Cannes 2018: i gay ai tempi dell’Aids in “Plaire, aimer et courir vite”
Sono troppo vecchio per morire giovane
Amarsi ai tempi dell’Aids. L’omosessualità guarda indietro, rivolge lo sguardo alle vittime di quei dolorosi anni Novanta, in cui i legami fra persone dello stesso sesso erano meno libere e più minacciate di quanto lo non siano oggi a quasi trent’anni di distanza. Jacques (Pierre Deladonchamps in passato nel cast de Lo sconosciuto del lago di Alain Guiraudie ad altissimo contenuto gay) è uno scrittore che ha appena svoltato dai quaranta e vive a Parigi dopo un legame interrotto con la donna dalla quale ha avuto un figlio. Arthur (Vincent Lacoste già visto in Lolo-Giù le mani da mia madre accanto a Dany Boon) è uno studente sorridente e sbarazzino, irretito dalla figura ingombrante di quell’amico e compagno sieropositivo. È una relazione sofferta, la loro. Minacciata da una patologia che trent’anni fa mieteva morti senza perdonare nessuno e adesso continua sulla stessa falsariga, ma la medicina ha imparato a controllare la malattia. Quel sentimento, spontaneo e senza condizionamenti, vive lo spazio ristretto di un’estate. Jacques ha poco tempo davanti a sé e lo sa bene. Arthur prova a farglielo vivere con la gioia anche se ha una data di scadenza. Plaire, aimer et courir vite di Christophe Honoré è film di rapporti e intrighi impolverati che sanno di un passato ormai remoto, ma tutt’altro che dimenticato ed è proprio questo il tasto su cui batte il regista e il tema dominante dell’opera.

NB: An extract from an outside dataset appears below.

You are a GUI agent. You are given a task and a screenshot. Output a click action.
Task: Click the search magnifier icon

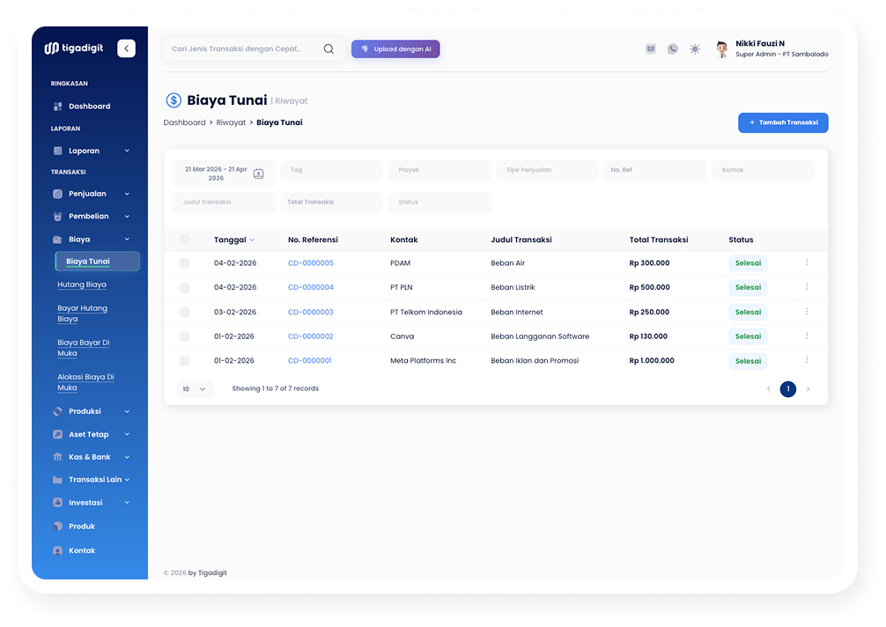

Raccontare e raccontarsi a chi non ha vissuto quella stagione o a chi, pur avendola attraversata, l’ha seppellita negli archivi dell’oblio. Primo testo francese in passerella a Cannes 2018, si sposa idealmente con 120 battiti al minuto di Robin Campillo, presentato al festival in Costa Azzurra l’anno precedente. Lo spunto e l’obiettivo non cambiano, a essere diversi sono ambientazione e racconto. La protesta e l’agitazione degli ambienti omo nel 2017, un intreccio di sentimenti con meno sesso esibito e sofferenze lasciate sullo sfondo con il lavoro di Honoré. Un unico intento che traspare nitidamente nei due testi e rappresenta il filo di una continuità forse non pienamente voluta negli intenti ma raggiunta nei fatti. Plaire, aimer et courir vite è opera impegnativa per il pubblico più che per il cast tecnico e artistico e mette in primo piano una relazione viziata da una malattia che ne condiziona l’esistenza. Nessuna scena affonda in rapporti sessuali difficili come accaduto con Campillo, ma la spontaneità e il rapporto fra Arthur e Jacques rischia di perdersi in mille dettagli, costituiti da figure che attraversano la narrazione senza quasi toccarla. È il caso delle uniche due figure femminili – l’ex fidanzata del più giovane e l’ex moglie del più maturo – oltre ad altri due personaggi riconducibili a una natura gay che fanno da contorno ai protagonisti. Uno dei due addirittura muore, mentre l’altro si serve di un sesso a pagamento suggerito più che mostrato esplicitamente. Il film, tutt’altro che imperdibile, è molto garbato come nelle abitudini francesi più raffinate, tuttavia non riesce ad accendere emozioni. Il difetto maggiore è quello di “copiare” un tema e un argomento a così breve distanza di tempo. Sono troppo fresche nella memoria e negli occhi dei cinefili le riprese di Campillo che in Italia sono arrivate dopo sei mesi dall’uscita a Cannes. L’accusa di un aggrovigliamento un po’ retorico e poco fantasioso di temi e spunti è molto più di un’ipotesi per questo film che non brilla per originalità di montaggio e narrazione ma appare vivace nella colonna sonora decisamente fuori dagli schemi.